Been this way for awhile. Sometimes it appears to be competence vs system overload. My spouse was misdiagnosed in Victoria for something that almost killed her and left her with life-changing circumstances. Should have been caught at the doctor’s or the clinic a day later — but was picked up (very easily) by the ER the following day.

Competence. Possibly compromised by overloading. I guess our WWII parents should not have had as many kids. As it is those kids (boomers) loading up the system now.

B–'s avatar

I first noticed this about 20 years ago, when an uncle of mine was stuck on a gurney in a hallway at Royal Columbia Hospital for four days. The flack I would get in those days when I said our healthcare system was far from perfect. It's a Canadian sacred cow for some reason. People take pride in the weirdest things.

Lois Epp's avatar

Competence is sometimes compromised by system obstructions such as social expectations. My friend in BC died due to wrong diagnosis, being told to relax when in fact she had cancer. Their system of paying doctors for a list of patients contributed to the negativity, since the system is not organized to support second opinions.

Lois Epp's avatar
3hEdited

This is a reasonable article, but a lot of relevant things are omitted. Sure, the system was hurting before, but surely we can admit that the Liberals' seriously increasing immigration, giving no time for the health and education systems to prepare, made things much worse.

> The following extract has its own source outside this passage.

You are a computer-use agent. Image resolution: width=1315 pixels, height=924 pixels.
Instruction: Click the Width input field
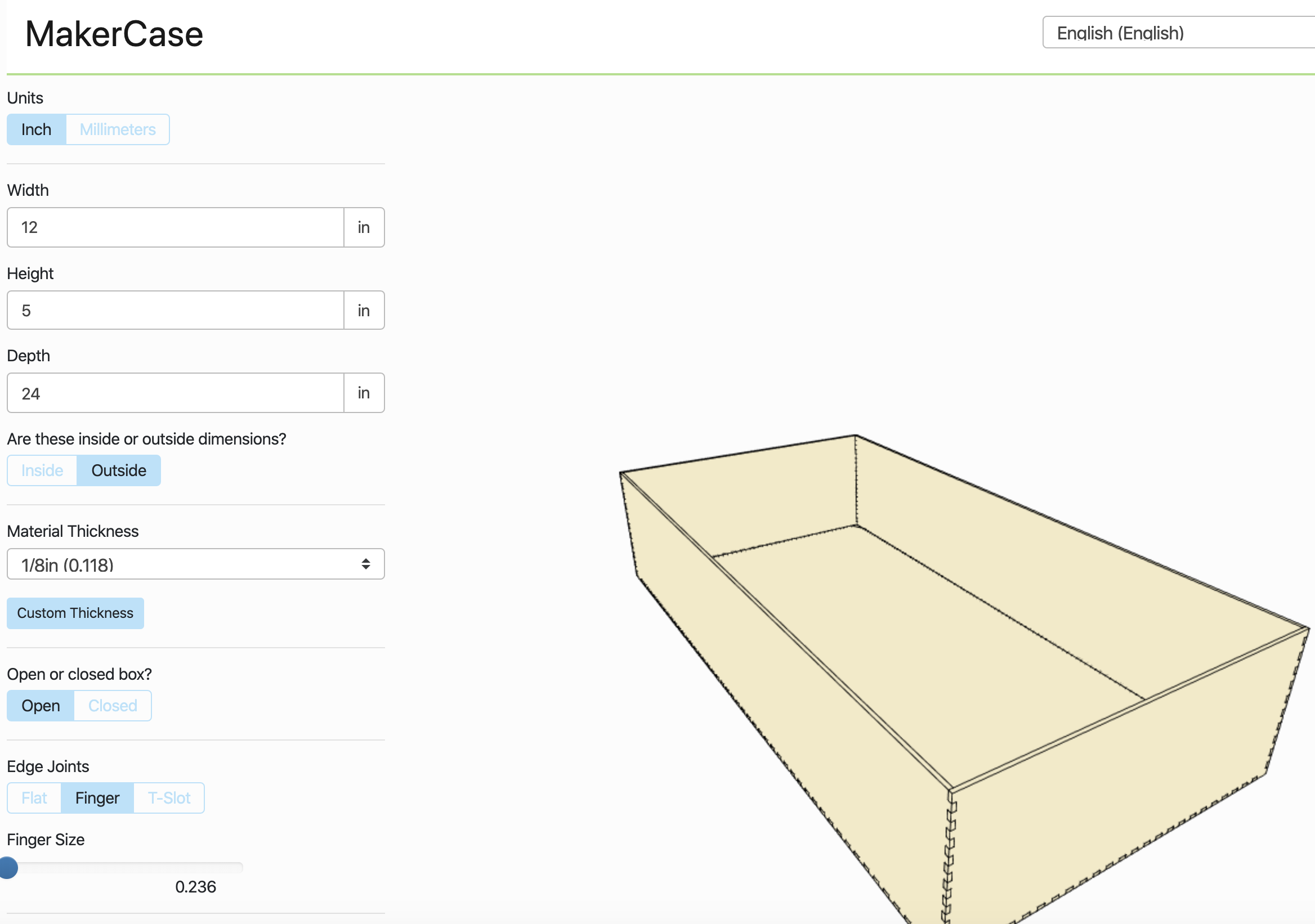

The Alberta system was adding doctors into triage, in arguably the most stressed hospitals, within the next 6 weeks or so. Surely we can note that triage misses resulted in outstanding ER failures. The planned change left limited time for the politically minded to raise a fuss. Was the unions' silence politics trumping advocacy for members. The media helped the politics.

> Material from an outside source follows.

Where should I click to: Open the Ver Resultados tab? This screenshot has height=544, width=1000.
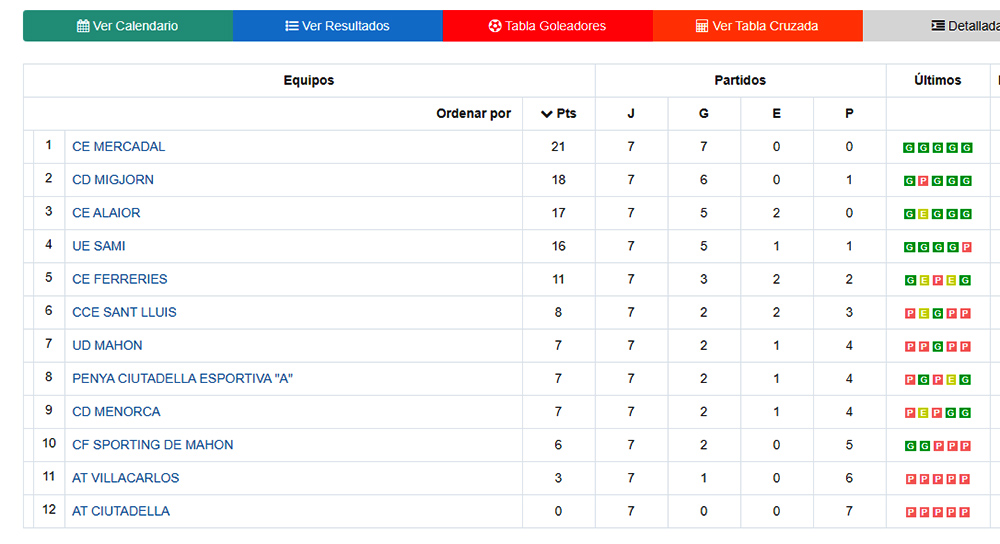pos(338,26)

Many patients believe family doctors are a delay in getting to emerg, so they don't want one. Days elapsed before the hospital informed family that a relative was cleared to leave, when staff knew there was an exit plan in place. Don't ignore system failures outside ER.

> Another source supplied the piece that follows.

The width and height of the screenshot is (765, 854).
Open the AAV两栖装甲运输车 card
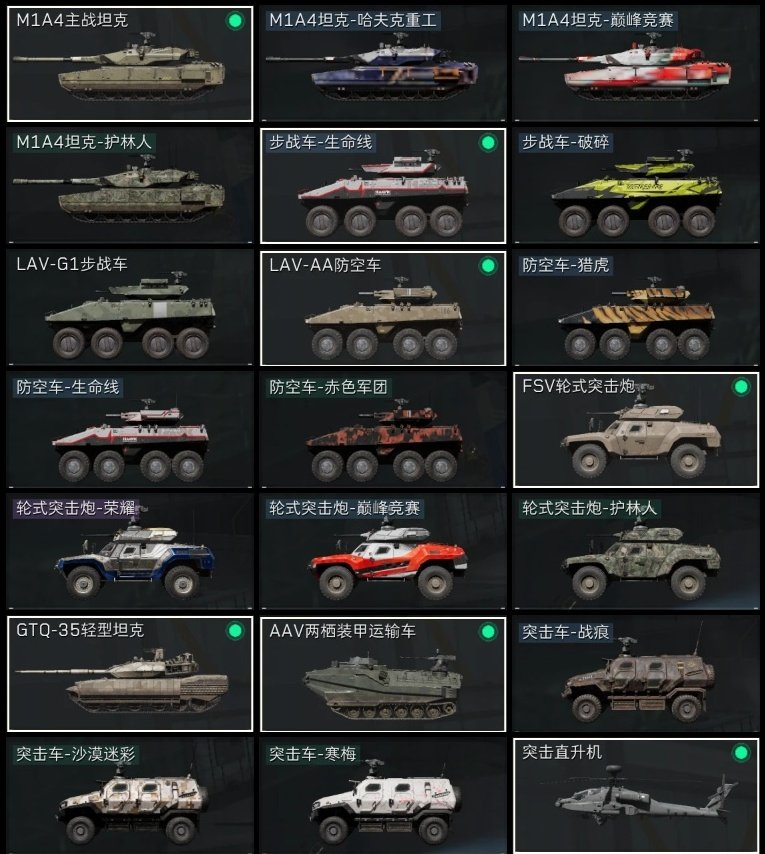coord(383,674)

Yes, anything is better than the status quo. This article appears to me to try to give both sides their due. But one side has no ideas other than increasingly unaffordable taxes. The other side is trying. That's a massive difference.

IceSkater40's avatar

I will also add that this isn’t a baby boomer problem. Nor does it end after the baby boomers are all cared for. There is a small reprieve wit Gen X, maybe, if millennials don’t end up needing LTC at the same time as Gen X. And then the system is really screwed.

IceSkater40's avatar

And that’s before you consider the shrinking birth cohort sizes and population decline. There aren’t enough babies being born to actually staff healthcare at the level it needs to be staffed unless something changes with birth rates.

Clay Eddy Arbuckle's avatar

I almost lost my finger,waited 4 hours. They treated in the back hallway on a chair. Had an infection that spread rapidly from a scratch. The nurses,doctors and staff were dedicated and competent. I was lucky,and so are we,for this quality of care. Any and all disorganization starts at the top. I worked construction,and I could tell by the first day how this build was going to go.

Allen Batchelar's avatar

BC’s ER issues are at least as bad as Alberta’s if not worse. I suspect it goes well beyond one or two provinces and is a national issue.

David Lindsay's avatar

Doug Ford was allegedly given billions of federal dollars to address COVID, and he used them to balance his books. This is 100% on provincial leadership who have gutted staffing, failed to provide incentives for people to get into and stay in the medical field, and millions wasted by hospitals on consultants trying to find savings and efficiencies...that likely don't even cover their contracts. The system is full of managerial deadwood devoted to "cutting costs". Funds should be devoted to the front-line staff, who actually know what their jobs require, and the equipment they need to do the job. Most shifts run better and with higher morale when there aren't supervisors hanging around....wasting oxygen. But we've got billions to give to companies to build fucking battery plants. It's about priorities. The taxpayers are no longer the priorities.